Конечно, ни Лалетин, ни Карягин героями не были. Они взвалили на себя слишком неподъемный груз и не выдержали этой тяжести.
Но вот Владимир Пентелюк и Нина Силина, прошедшие через точно такие же испытания, оказались действительно людьми несгибаемыми.
О, эта крошечная Нина с ее озорной улыбкой! После ареста благодаря усилиям нацболов она была избрана депутатом Законодательного собрания города Коврова Владимирской области. Сколько ей, девушке, пришлось перенести во время многомесячного следствия, когда обвинения, одно тяжелее другого, сыпались на нее, как камнепад, в ходе мучительных тюремных этапов и на протяжении самого судебного процесса! Весь процесс она просидела недалеко от меня, вне клетки, и я видел, как порой ей было тяжело, как она недомогала, застудившись в холодных автозаках, но терпела и никогда не просила о снисхождении. Иногда мне приходилось, помимо ее воли, обращаться к суду с просьбами об объявлении перерыва, чтобы Нина смогла отдохнуть или принять лекарства. Но всем, в том числе и судьям, было понятно, что это хрупкое создание служит живым укором Лалетину и Карягину, оказавшимся намного слабее ее. После освобождения из заключения Нина продолжила активную работу в партии, за что постоянно подвергалась репрессиям, и в апреле 2014 года уехала на Украину в поисках свободы и счастья. Нашла ли она их там — покажет время.

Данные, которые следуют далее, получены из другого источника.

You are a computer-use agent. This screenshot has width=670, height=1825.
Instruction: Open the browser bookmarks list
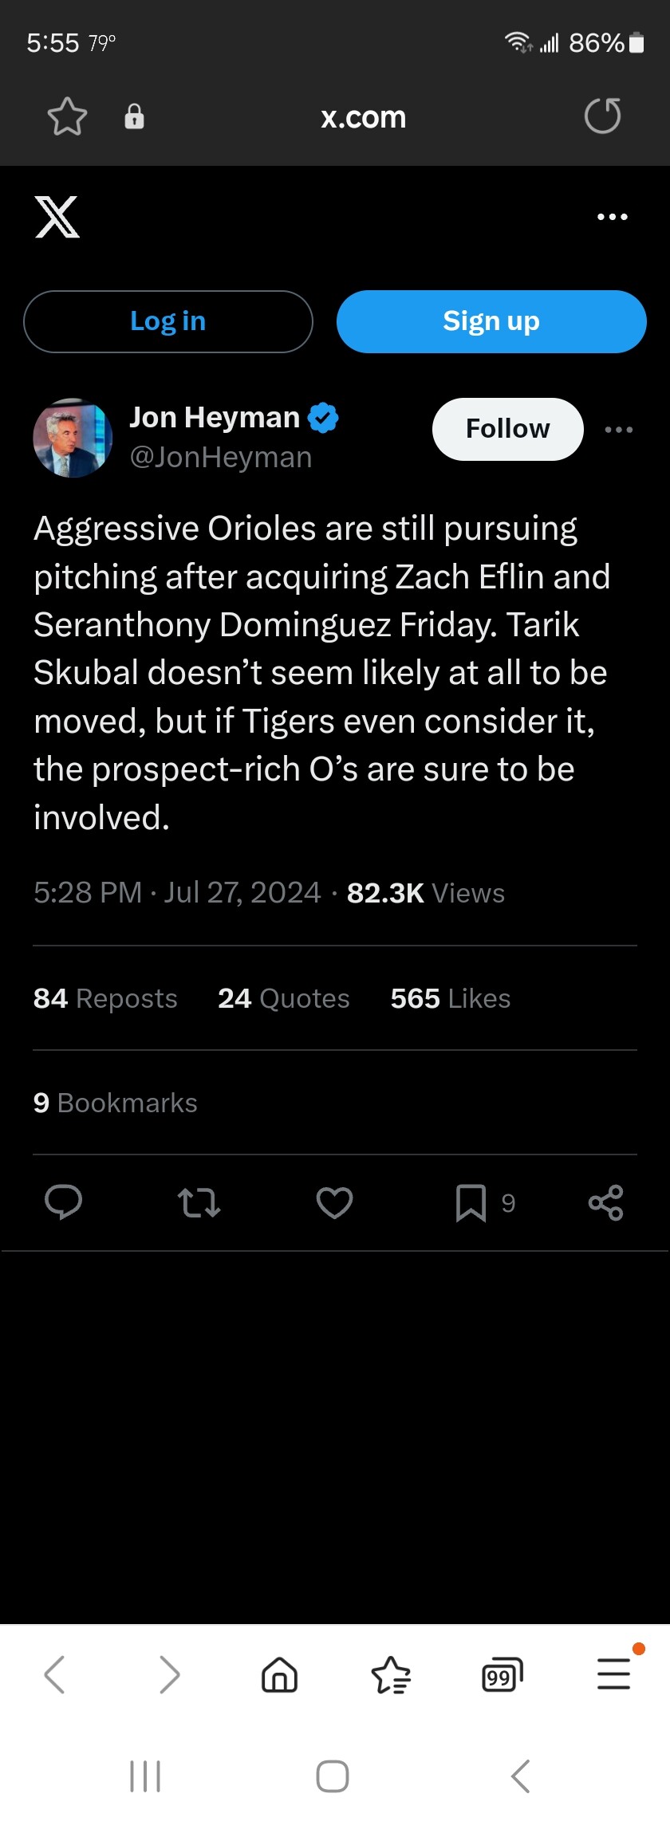pos(391,1674)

И я до сих пор вижу ее верного товарища Володю Пентелюка — всегда очень собранного, крепкого, высокого смоленского парня в войлочной кавказской шапочке, подаренной ему в Лефортово чеченцем Турпалом Атгериевым (подельником Радуева и Алхазурова), с которым Володя сидел в одной камере.

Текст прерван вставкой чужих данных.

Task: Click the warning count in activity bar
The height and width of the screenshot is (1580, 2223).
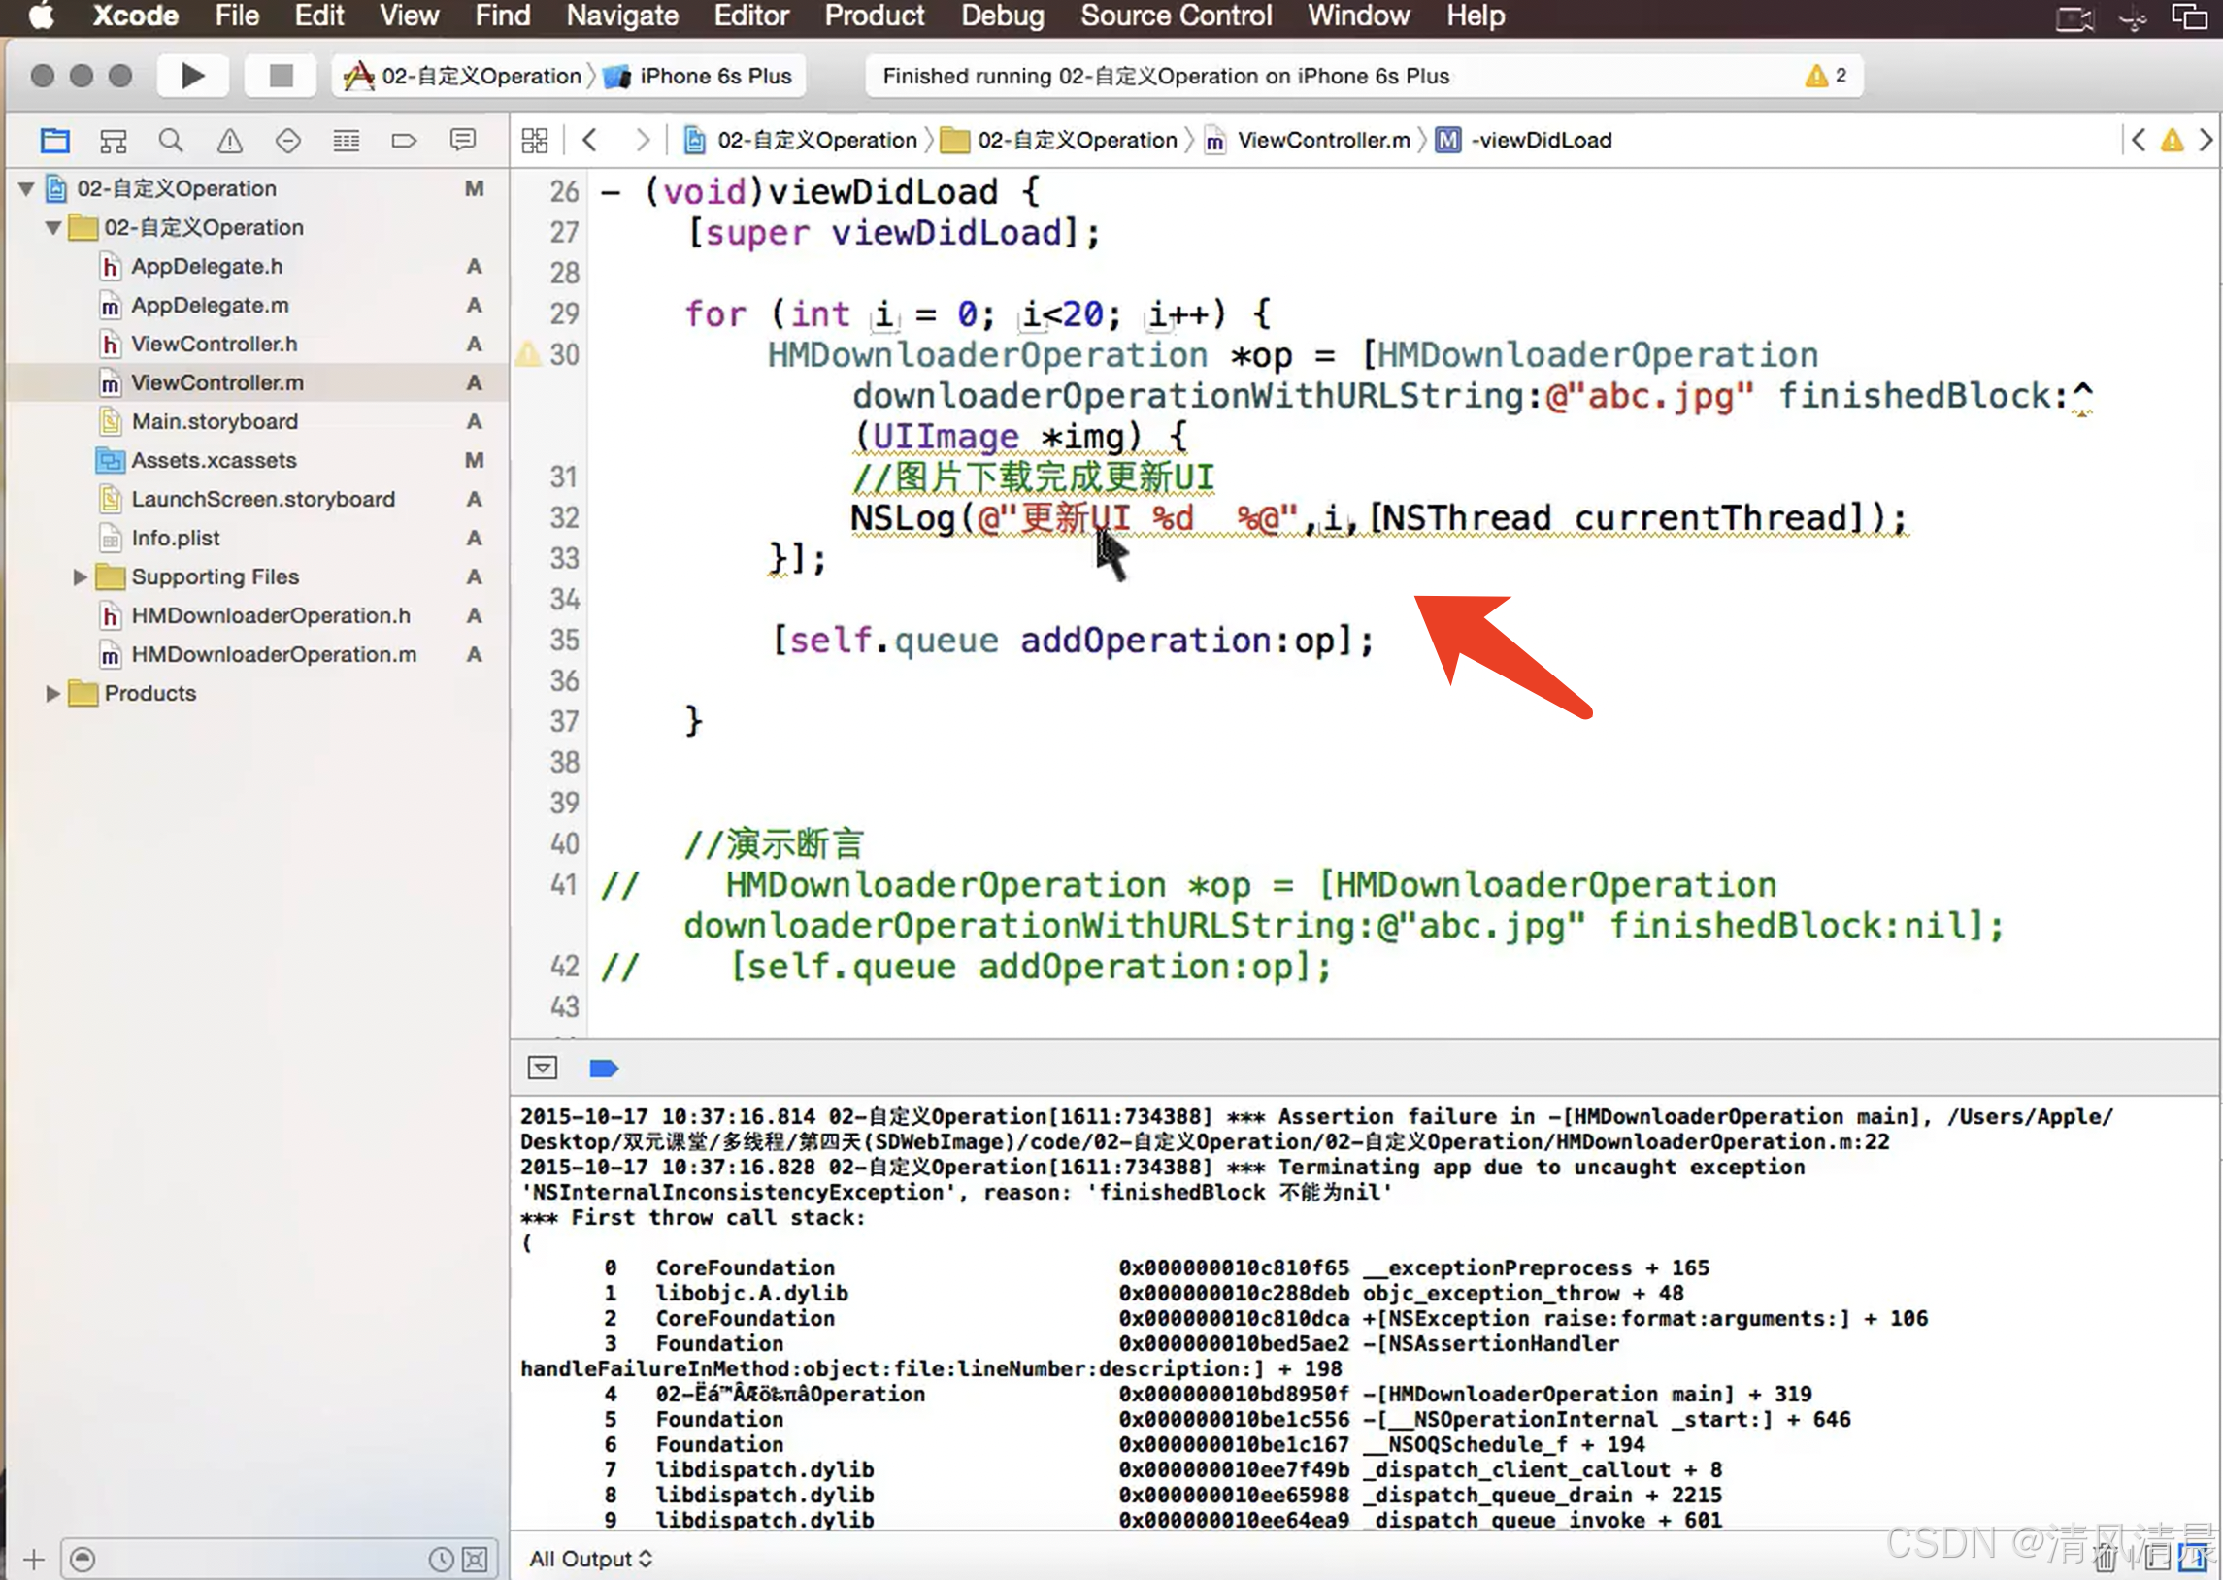Action: coord(1826,76)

А вместе с Алхазуровым в камере № 32 Лефортовского замка в разное время успели посидеть и Аксенов с Лимоновым. Эдуард рассказывал мне о своих беседах с Алхазуровым. И про то, что потом по ночам, когда они ложились спать на свои шконки, стоящие буквой «Г», голова к голове, Лимонову «снились сны Алхазурова»…
Судили Радуева, Атгериева и Алхазурова в Махачкале, и государственными обвинителями на том процессе были сам Генеральный прокурор России Владимир Устинов и Сергей Вербин — тот, кому чуть позднее, в 2002 году, было поручено поддерживать государственное обвинение в Саратовском областном суде по делу Лимонова и национал-большевиков.
И тем не менее, несмотря на все усилия Сергея Вербина, Саратовский областной суд оправдал подсудимых по трем наиболее тяжким статьям обвинения (терроризм, создание незаконных вооруженных формирований и призывы к свержению государственного строя), признав их виновными лишь в приобретении оружия и боеприпасов. В результате Лимонов был приговорен к 4 годам лишения свободы в колонии общего режима, Аксенов — к 3 годам и 6 месяцам, Карягин и Пентелюк — к 2 годам и 6 месяцам, Силина — к 2 годам и 4 месяцам, а Лалетин — к 2 годам и 3 месяцам лишения свободы.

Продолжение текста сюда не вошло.